Article date: January 2011
New clinical data from the USA show that (dextro)propoxyphene can have serious effects on the electrical activity of the heart (resulting in prolongation of the P-R and Q-T intervals, and widened QRS complexes), even at normal therapeutic doses. As a result, products that contain this active, either alone or in combination with acetaminophen (paracetamol), are being withdrawn from the US market, and the Food and Drug Administration (FDA) is advising healthcare professionals to stop prescribing (dextro)propoxyphene to their patients:
In the UK, dextropropoxyphene and paracetamol was licensed as the painkiller co-proxamol. However, after expert advice in January 2005 that co-proxamol should be withdrawn from the market, all licences had been cancelled by the end of 2007. It is estimated that the withdrawal of co-proxamol from the UK has saved around 300–400 lives each year from self-poisoning, around a fifth of which were accidental.1
See Drug Safety Update, Nov 2007, for a reminder issued to prescribers about the withdrawal of co-proxamol.

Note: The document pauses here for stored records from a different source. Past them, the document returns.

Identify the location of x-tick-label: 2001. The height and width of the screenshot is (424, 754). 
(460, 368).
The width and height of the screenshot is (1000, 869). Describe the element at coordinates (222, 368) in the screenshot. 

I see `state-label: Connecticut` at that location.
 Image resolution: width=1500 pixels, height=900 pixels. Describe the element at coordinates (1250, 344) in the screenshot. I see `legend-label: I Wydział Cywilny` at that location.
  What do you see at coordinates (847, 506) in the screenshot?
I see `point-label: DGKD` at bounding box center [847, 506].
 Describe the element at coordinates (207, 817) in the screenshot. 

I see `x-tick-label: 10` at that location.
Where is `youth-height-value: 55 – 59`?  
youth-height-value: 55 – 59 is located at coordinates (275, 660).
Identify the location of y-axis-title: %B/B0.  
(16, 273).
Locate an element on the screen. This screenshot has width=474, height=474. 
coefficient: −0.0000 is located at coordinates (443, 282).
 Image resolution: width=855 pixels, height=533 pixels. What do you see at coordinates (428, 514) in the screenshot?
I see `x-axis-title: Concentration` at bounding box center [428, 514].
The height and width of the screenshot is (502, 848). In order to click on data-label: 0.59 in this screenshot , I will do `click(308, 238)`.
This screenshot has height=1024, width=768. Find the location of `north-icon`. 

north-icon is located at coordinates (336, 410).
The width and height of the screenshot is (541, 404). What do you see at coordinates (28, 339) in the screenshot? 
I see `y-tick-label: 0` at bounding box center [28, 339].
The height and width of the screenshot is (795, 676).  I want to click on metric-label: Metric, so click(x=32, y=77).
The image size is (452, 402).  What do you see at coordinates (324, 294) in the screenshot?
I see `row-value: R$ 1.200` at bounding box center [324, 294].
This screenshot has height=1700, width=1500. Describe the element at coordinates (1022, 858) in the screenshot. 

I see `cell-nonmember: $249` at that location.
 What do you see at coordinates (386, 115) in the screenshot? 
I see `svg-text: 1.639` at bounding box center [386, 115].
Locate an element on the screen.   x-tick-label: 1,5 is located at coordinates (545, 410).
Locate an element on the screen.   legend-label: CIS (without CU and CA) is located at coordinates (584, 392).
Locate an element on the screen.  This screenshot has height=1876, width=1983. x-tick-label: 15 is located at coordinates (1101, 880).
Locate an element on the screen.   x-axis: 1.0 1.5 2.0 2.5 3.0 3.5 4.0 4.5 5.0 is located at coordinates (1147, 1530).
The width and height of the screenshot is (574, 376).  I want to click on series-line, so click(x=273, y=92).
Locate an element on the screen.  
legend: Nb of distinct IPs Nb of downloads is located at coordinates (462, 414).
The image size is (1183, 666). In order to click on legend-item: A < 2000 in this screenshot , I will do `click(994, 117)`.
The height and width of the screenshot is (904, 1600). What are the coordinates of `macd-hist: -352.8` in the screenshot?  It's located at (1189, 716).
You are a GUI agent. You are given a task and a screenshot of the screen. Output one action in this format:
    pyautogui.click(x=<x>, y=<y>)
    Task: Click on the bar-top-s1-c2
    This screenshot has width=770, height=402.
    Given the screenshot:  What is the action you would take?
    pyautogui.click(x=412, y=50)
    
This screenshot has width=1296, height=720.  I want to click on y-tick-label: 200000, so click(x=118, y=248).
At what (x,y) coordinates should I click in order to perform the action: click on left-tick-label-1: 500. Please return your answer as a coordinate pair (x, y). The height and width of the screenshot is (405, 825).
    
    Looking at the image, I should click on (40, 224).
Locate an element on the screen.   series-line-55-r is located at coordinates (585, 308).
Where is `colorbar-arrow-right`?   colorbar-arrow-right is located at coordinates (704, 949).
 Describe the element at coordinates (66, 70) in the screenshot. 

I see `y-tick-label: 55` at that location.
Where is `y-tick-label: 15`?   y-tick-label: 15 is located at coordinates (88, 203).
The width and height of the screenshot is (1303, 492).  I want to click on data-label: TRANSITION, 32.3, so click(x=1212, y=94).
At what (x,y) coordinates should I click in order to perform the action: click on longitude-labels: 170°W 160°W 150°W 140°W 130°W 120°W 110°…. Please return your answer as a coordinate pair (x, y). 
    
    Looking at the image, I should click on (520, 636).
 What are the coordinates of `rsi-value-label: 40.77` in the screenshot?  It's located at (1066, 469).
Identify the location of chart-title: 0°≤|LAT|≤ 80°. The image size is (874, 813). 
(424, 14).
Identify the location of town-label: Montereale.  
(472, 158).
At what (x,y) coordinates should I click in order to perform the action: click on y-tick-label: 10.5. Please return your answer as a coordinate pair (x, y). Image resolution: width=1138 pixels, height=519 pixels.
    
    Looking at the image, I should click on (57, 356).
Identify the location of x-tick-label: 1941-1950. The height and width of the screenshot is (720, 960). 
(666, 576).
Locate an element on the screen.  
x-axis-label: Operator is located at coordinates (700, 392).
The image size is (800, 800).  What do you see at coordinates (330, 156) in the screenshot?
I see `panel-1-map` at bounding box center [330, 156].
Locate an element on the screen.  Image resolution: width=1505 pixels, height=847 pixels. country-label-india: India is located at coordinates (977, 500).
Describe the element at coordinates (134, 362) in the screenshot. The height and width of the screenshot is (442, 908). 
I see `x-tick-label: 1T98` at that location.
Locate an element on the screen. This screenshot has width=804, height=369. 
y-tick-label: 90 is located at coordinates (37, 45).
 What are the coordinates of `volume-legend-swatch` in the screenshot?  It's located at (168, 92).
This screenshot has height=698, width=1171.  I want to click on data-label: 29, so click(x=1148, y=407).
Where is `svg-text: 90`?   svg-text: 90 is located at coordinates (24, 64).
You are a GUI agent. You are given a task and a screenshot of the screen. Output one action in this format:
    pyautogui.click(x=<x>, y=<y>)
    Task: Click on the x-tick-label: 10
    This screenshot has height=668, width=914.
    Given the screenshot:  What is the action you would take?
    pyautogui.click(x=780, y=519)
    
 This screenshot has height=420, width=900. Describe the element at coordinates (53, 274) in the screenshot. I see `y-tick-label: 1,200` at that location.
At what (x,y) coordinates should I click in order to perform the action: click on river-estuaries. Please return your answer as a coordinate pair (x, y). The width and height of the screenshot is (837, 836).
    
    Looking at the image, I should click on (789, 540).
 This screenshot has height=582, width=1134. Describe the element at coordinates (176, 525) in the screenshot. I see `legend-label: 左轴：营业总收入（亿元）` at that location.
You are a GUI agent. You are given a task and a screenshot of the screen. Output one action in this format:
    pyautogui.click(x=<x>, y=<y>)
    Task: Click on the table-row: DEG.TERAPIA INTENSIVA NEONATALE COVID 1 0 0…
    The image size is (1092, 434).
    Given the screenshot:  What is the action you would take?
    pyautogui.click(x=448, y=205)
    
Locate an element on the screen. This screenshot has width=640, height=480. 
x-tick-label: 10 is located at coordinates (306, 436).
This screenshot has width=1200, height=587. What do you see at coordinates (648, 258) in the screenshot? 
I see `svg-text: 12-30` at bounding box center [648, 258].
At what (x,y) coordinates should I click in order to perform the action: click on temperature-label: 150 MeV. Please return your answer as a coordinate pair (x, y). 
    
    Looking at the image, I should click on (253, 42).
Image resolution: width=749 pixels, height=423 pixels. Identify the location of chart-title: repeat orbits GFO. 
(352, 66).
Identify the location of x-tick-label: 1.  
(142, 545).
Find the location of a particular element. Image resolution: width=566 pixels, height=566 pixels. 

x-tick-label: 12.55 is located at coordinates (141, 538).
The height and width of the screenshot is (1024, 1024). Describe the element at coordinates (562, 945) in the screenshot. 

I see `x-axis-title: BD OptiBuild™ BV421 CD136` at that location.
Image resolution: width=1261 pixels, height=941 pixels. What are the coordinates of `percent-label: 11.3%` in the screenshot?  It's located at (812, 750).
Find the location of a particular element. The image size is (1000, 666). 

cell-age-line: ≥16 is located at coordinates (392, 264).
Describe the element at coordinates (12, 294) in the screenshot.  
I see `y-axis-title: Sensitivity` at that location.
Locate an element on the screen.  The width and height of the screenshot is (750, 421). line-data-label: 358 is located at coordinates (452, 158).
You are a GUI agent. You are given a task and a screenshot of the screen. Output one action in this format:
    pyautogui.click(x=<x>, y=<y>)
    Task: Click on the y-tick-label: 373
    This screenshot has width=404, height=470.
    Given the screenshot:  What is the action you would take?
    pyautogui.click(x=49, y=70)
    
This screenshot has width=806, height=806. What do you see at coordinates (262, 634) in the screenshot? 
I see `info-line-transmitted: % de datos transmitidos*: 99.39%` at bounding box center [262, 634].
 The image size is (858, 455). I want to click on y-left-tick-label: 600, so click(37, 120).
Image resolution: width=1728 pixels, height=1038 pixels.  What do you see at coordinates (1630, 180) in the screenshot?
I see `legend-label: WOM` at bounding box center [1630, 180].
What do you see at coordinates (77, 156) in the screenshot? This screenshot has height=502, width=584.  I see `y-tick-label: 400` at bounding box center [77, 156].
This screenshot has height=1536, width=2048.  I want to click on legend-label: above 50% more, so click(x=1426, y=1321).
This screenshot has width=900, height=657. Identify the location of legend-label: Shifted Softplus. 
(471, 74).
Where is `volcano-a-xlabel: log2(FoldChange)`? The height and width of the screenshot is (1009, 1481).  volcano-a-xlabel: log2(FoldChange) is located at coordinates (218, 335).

Furthermore, the FDA’s conclusion that the overall balance of risks and benefits is unfavourable is in line with the decision in June 2010 by the European Commission that all products containing dextropropoxyphene should no longer be available across Europe.
Since 2005, most patients have found an acceptable alternative to co-proxamol, after consultation with their healthcare professional. We recognise that there is a small group of patients who have found it very difficult to change from co-proxamol, when alternatives appear to be ineffective or unsuitable. As with any unlicensed medicine there is a provision for the supply of unlicensed co-proxamol, on the responsibility of the prescriber, who can judge the risks and benefits in consultation with the patient. When making this judgment, prescribers will wish to bear in mind the new evidence of cardiotoxicity.
Reminder for healthcare professionals:
- prescribers will wish to reassess the balance of risks and benefits in each patient of continuing treatment with co-proxamol, taking into account the individual’s other medications and any comorbidities, in the light of the new US data
- no new patients should start treatment with coproxamol (see letter to Healthcare Professionals, Jan 31, 2005)
Article citation: Drug Safety Update Jan 2011, vol 4 issue 6: H1.